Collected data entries
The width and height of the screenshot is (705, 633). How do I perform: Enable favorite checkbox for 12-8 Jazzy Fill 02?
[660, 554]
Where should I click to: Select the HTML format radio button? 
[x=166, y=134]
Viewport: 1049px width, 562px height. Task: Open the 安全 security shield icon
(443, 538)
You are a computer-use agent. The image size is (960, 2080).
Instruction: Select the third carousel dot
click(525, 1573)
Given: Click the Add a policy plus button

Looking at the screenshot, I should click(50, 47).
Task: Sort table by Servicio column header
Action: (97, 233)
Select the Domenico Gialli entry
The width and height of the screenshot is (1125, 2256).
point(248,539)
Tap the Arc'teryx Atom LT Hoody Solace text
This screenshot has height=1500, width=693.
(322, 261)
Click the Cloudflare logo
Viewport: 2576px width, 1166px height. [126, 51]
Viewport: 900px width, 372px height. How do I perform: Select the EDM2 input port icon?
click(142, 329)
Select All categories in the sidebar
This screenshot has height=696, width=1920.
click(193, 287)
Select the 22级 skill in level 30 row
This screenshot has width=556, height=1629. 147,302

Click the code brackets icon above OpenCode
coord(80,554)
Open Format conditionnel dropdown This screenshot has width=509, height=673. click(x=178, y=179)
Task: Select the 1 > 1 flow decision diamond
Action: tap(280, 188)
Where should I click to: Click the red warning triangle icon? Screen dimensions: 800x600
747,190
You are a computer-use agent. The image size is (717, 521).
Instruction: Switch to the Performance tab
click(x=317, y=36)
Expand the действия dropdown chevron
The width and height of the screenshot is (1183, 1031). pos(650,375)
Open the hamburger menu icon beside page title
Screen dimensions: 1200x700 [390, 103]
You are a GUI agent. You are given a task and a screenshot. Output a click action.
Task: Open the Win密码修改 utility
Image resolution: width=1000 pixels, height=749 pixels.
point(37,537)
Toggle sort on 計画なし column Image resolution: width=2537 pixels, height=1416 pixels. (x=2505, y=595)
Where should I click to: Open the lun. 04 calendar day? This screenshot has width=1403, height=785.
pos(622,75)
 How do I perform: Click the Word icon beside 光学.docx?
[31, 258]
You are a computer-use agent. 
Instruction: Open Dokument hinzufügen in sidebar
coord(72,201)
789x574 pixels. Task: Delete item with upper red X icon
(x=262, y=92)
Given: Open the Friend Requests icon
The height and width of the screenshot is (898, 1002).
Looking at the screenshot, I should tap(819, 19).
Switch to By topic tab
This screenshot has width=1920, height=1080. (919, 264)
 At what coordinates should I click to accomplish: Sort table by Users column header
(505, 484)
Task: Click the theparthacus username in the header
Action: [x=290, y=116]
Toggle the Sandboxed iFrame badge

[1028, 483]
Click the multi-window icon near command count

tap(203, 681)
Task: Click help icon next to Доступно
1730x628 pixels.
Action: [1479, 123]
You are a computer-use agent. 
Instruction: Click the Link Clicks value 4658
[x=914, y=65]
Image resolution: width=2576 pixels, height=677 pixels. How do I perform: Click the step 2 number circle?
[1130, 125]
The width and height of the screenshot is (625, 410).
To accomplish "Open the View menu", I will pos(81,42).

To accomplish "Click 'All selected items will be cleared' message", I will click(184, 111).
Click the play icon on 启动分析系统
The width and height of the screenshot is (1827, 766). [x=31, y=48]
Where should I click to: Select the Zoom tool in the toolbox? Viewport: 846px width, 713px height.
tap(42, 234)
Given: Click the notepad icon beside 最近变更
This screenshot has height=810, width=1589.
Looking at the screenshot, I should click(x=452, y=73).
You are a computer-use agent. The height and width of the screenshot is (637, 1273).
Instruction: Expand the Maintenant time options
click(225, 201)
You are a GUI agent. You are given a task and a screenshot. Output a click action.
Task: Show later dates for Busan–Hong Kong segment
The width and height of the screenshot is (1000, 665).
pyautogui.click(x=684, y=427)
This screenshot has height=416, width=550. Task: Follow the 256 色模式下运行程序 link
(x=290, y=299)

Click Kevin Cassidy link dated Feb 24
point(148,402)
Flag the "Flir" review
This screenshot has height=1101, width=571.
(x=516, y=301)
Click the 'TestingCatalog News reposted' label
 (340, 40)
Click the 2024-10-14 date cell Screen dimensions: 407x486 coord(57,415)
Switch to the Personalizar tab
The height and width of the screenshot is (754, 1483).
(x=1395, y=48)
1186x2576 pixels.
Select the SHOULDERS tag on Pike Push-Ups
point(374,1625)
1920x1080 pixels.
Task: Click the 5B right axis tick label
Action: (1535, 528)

Assignment: The answer must be all the lines above that hold the word "will".

Result of the exercise:
To accomplish "Open the View menu", I will pos(81,42).
To accomplish "Click 'All selected items will be cleared' message", I will click(184, 111).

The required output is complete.